On April 18, a historic earthquake rocks San Francisco, destroying Mercy’s home and school. With martial law in effect, she is forced to wait with her classmates for their families in a temporary park encampment. Though fires might rage, and the city may be in shambles, Mercy can’t sit by while they wait for the army to bring help—she still has the “bossy” cheeks that mark her as someone who gets things done. But what can one teenage girl do to heal so many suffering in her broken city?
Outrun the Moon was EVERYTHING and more! It definitely lived up to the hype and is a stellar sophomore novel from Stacey Lee.
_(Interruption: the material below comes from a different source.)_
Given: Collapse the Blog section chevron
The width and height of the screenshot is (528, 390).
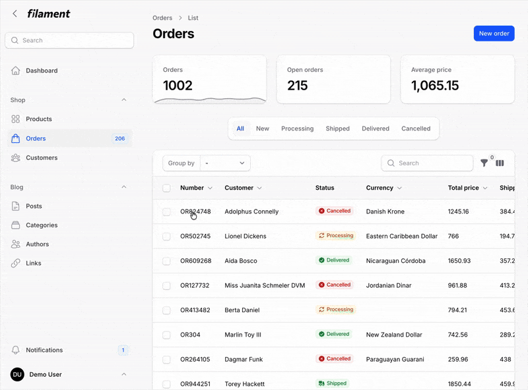Looking at the screenshot, I should tap(123, 187).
Mercy Wong is strong, independent, and clever. The first half of the book shows Mercy fighting against the systemic racism of San Francisco in 1906 as she tries to enroll at St. Clare’s School for Girls. Lee created a definitely true-to-life portrayal of the city during 1906. I loved learning more about Chinese culture and Chinatown.
The second half of the book addresses the devastating earthquake that hit San Francisco; the aftermath is absolutely horrific as Mercy’s life comes crashing around her like the rest of the city did. The group of girls we meet in the first half of the book at St. Clare’s are each a unique person representing different experiences during the earthquake aftermath. Mercy becomes so much stronger and Outrun the Moon was everything I could have asked for.
Every moment is so detailed and comes to life in Stacey Lee’s voice. Her writing is a masterpiece and I can’t wait to read what she writes next!